Day after day I see people newly diagnosed with prediabetes or diabetes and all they want to know is “What do I eat?” (the third decision point in the Mindful Eating Cycle). As I listen to how my clients are eating, it’s easy to see that mindful eating would be a powerful tool to help them make sustainable, lifelong changes in their eating.
Many of my clients are initially skeptical about whether mindful eating could “work” for them. Most think they should follow a rigid diabetes meal plan but eventually recognize that that is no different from the dozens of other restrictive eating programs, aka diets, that they have tried over the years, with the same predictable results.
Fear and Fantasy
There is both a fear and a fantasy that food and eating choices can be simplified into a single list. Thankfully, they can’t, and knowledge alone doesn’t change behavior anyway. Rigid plans and programs that preach perfection and focus on weight loss instead of balanced eating do more harm than good. Popular food plans that eliminate carbohydrates, or even just sweets, nourish the seeds of food guilt and body shame which only make changing one’s diet and managing one’s health more difficult.

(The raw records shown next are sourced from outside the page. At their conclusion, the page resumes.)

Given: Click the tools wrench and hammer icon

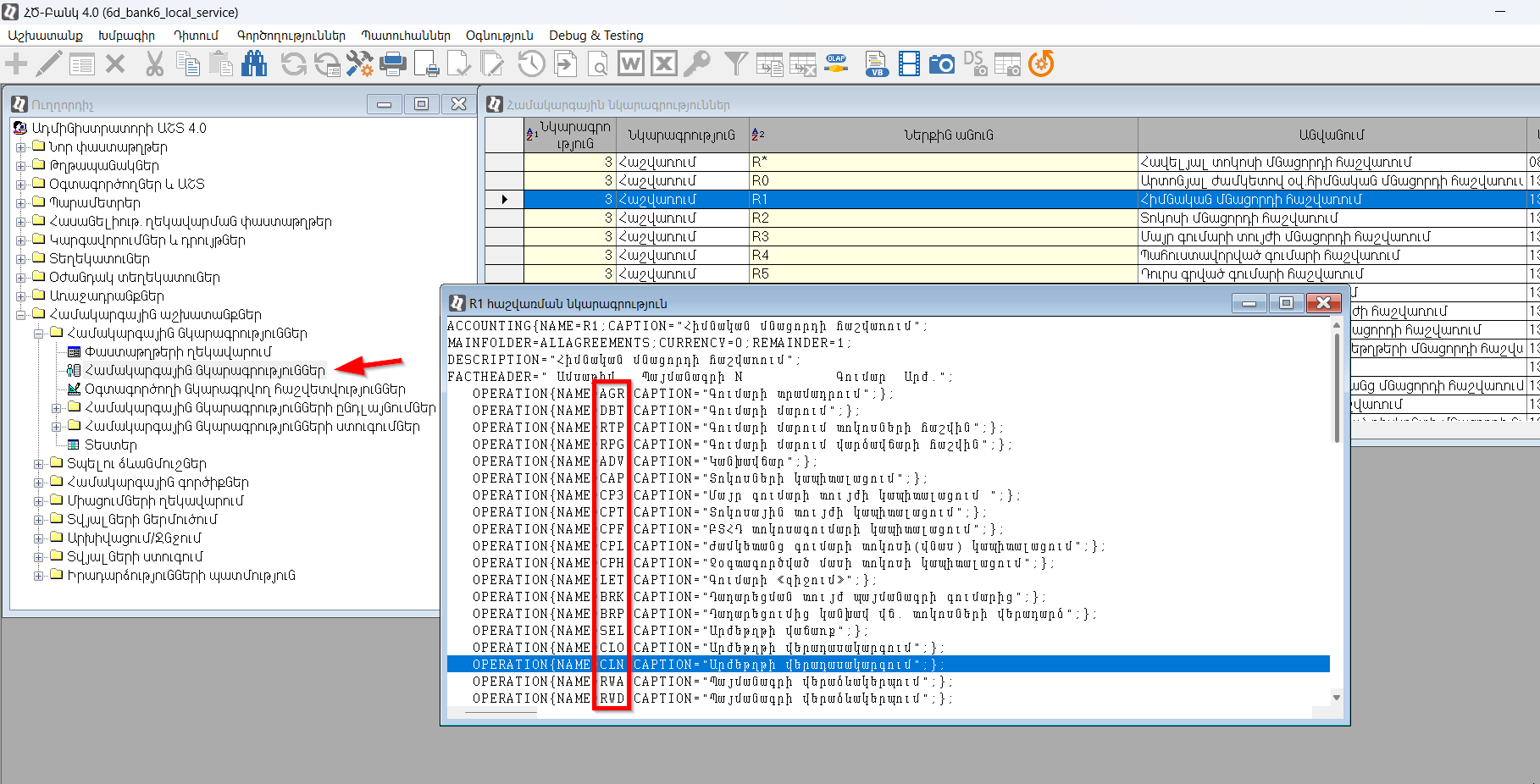Looking at the screenshot, I should pos(359,64).
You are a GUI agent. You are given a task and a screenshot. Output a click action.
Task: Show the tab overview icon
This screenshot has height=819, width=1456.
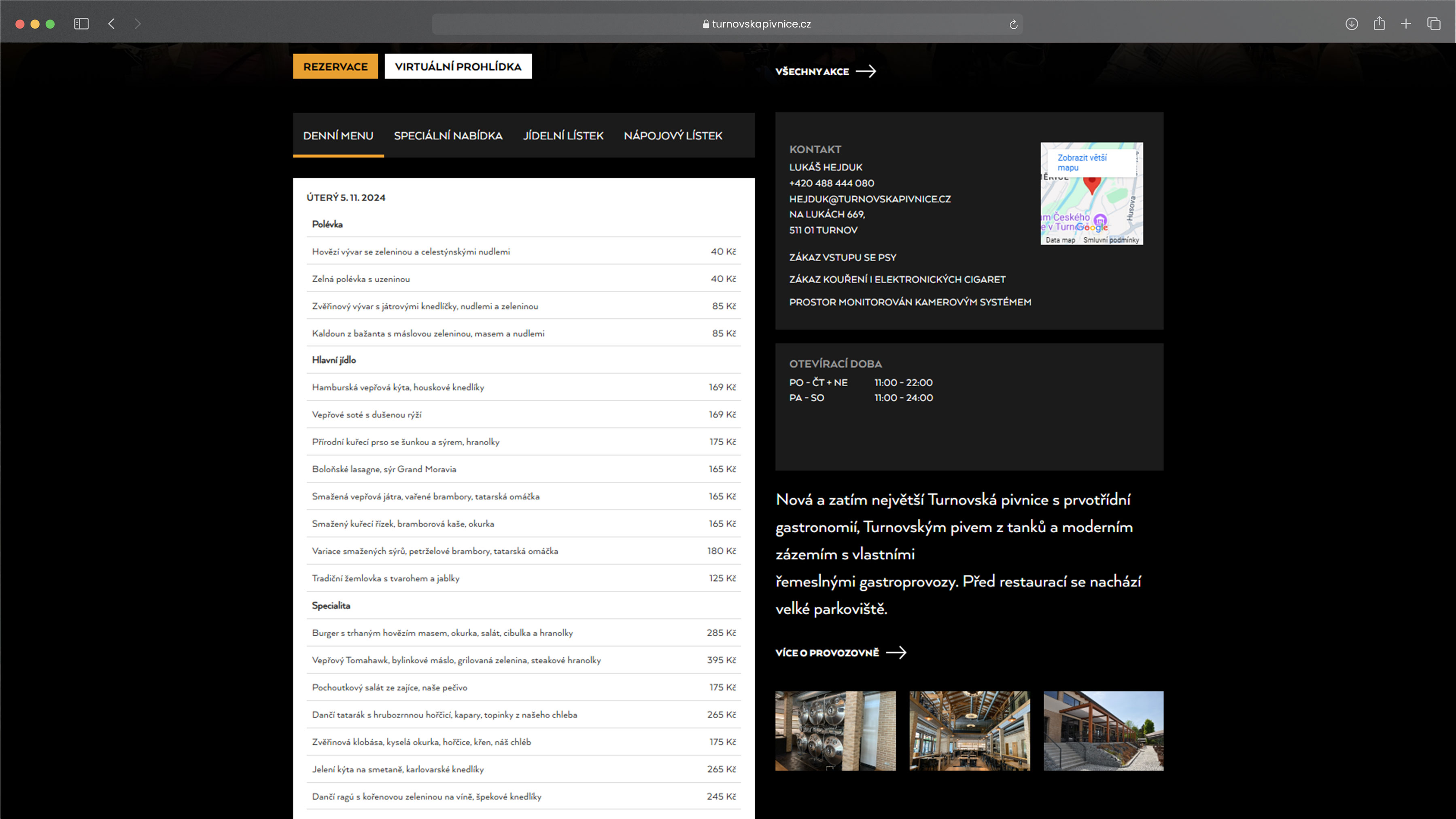pos(1433,24)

Unfortunately, the fear and guilt that often come with a diagnosis of prediabetes and diabetes is so great that it’s hard for many people to even consider using a mindful eating approach. They insist on focusing on questions like, “What am I allowed to eat?” or “Tell me which foods are good and which ones are bad.” But after a few weeks of fear-based eating, my clients are more confused than before. They explain, “I am really trying!” and I know they are. After years of practice, I also know that rigid food rules and unrealistic thinking founded in fear nourish a sense of guilt with each bite, making it impossible to create a sensible meal plan. Diet after diet, attempt after attempt brings each client to the same place: frustration, confusion, and resentment at eating a balanced diet.

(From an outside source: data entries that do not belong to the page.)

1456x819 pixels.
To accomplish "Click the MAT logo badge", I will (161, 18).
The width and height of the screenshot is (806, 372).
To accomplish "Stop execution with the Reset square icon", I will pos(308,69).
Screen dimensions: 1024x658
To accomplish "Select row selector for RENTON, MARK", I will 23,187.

Mindful Eating for Diabetes
The Mindful Eating Cycle is an amazing tool to help you unravel thought, feelings, and beliefs around food and eating that may have gotten tangled up from dieting. It is the basis of the Am I Hungry? Mindful Eating for Diabetes Program – in fact, all of the Am I Hungry? mindful eating programs and our book, Eat What You Love, Love What You Eat with Diabetes. While we don’t give you a list of what to eat, the nutrition information is based on scientific recommendations from the American Diabetes Association and other nationally recognized organizations to help you start discovering an “all foods fit” approach to eating.
If you’ve been diagnosed with either prediabetes or diabetes and want a simple understanding of nutrition that will not leave you feeling frustrated, confused, or resentful about eating a balanced diet, consider mindful eating. It is our experience that it can unlock the prison of restrictive eating and open the door to a life-changing approach to prediabetes and diabetes care.